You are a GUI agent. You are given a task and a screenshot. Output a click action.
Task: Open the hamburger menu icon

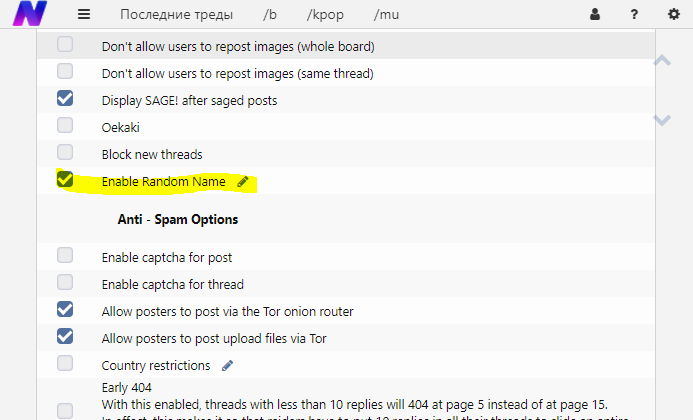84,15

◇ ◇ ◇ ◇ ◇

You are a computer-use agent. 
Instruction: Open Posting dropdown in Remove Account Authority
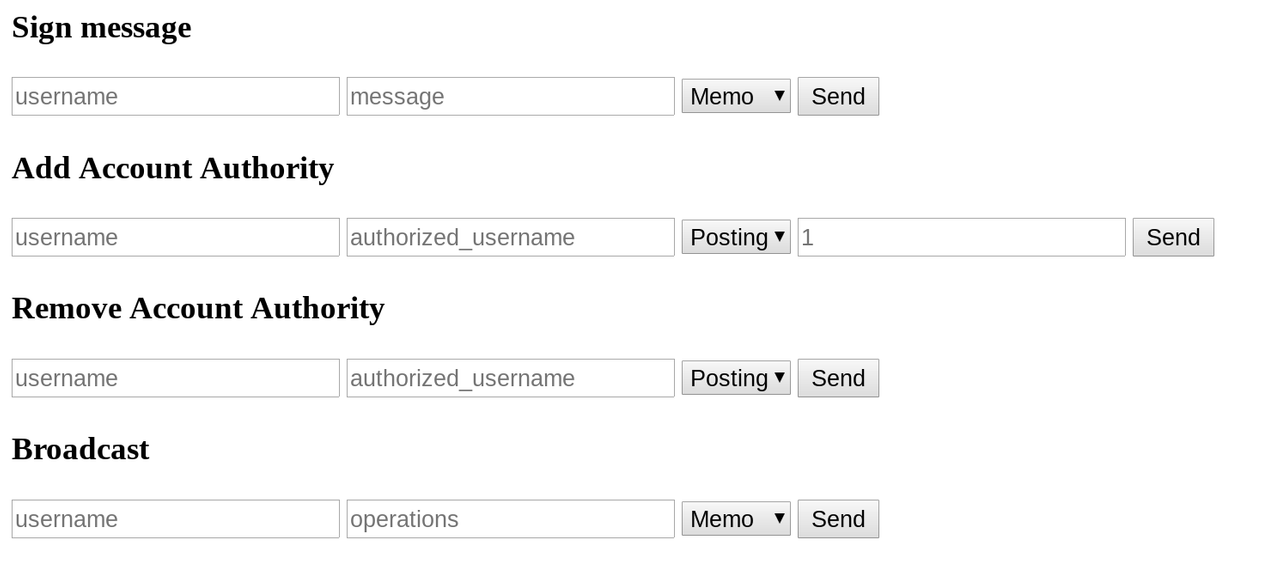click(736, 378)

◇ ◇ ◇ ◇ ◇

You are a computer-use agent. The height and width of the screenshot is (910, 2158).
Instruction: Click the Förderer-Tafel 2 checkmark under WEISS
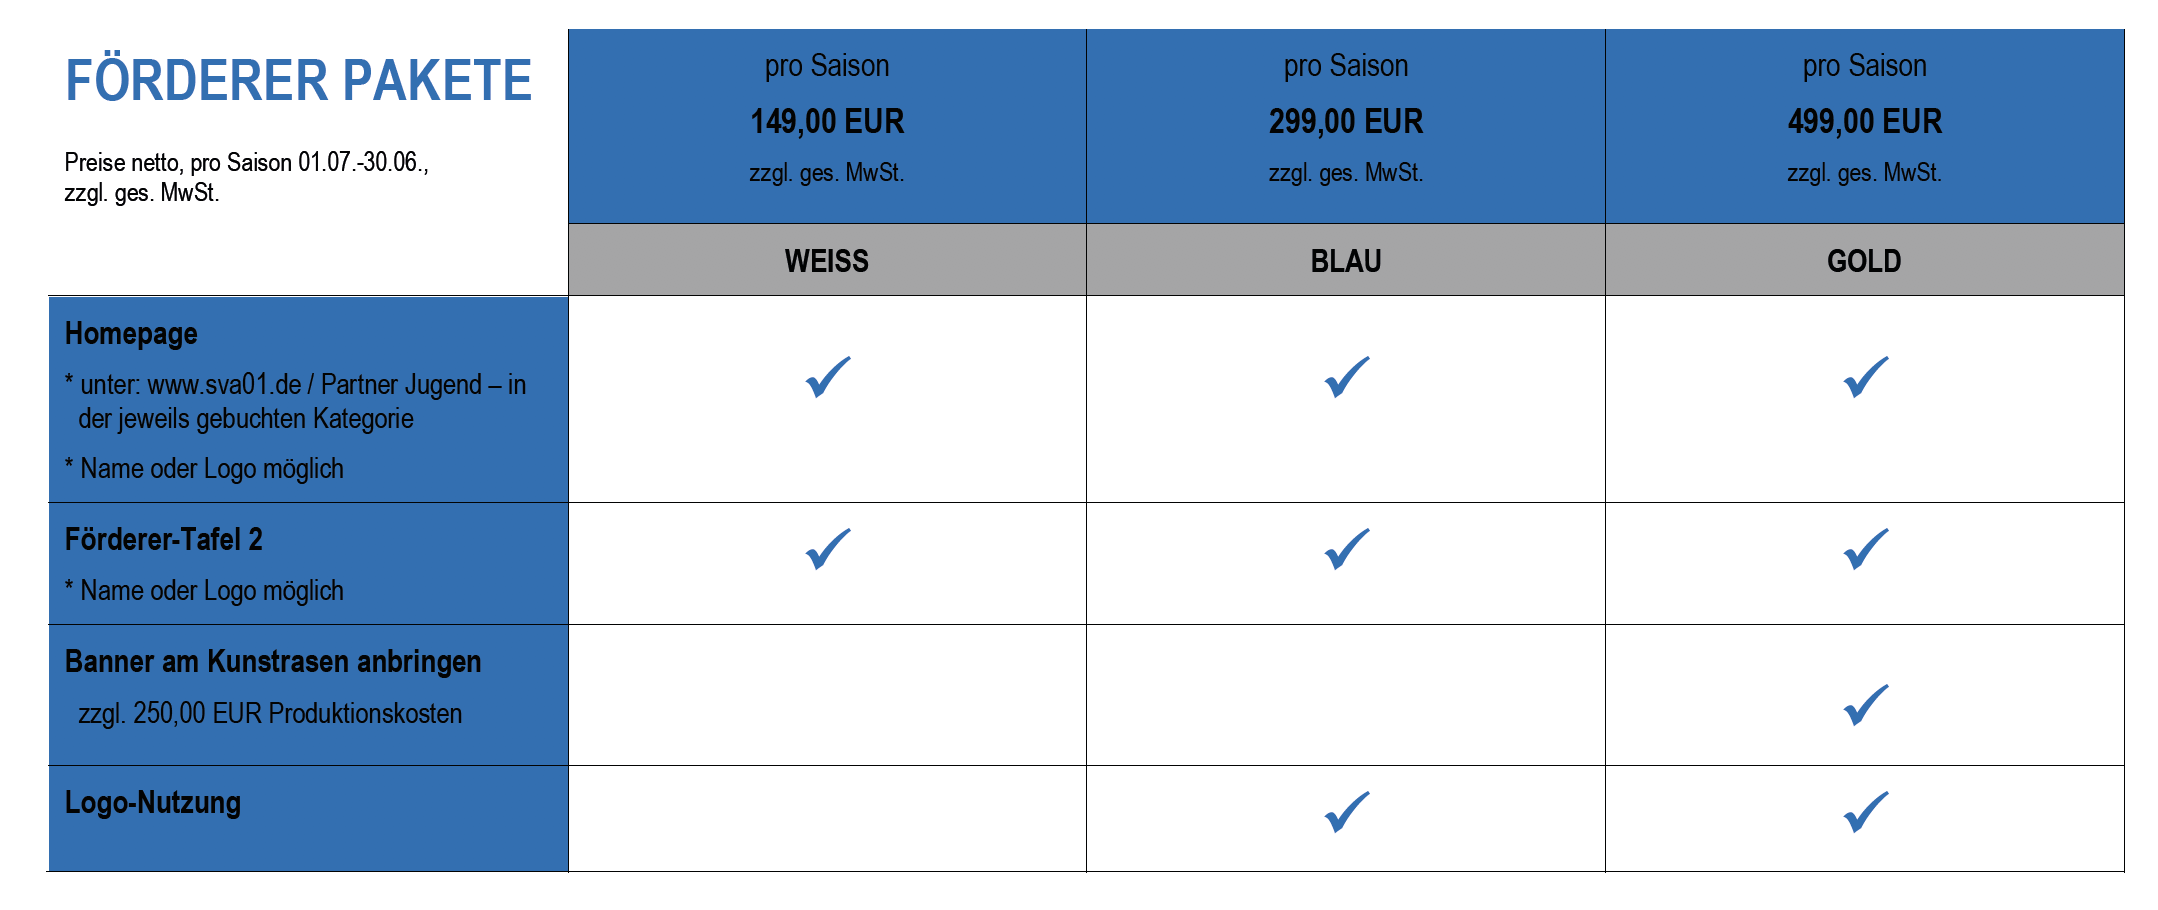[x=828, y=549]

◇ ◇ ◇ ◇ ◇

▸ **Brief**
State the number of lines in this listing that contain the string "agent", and add nothing else.

▸ **Answer space**
3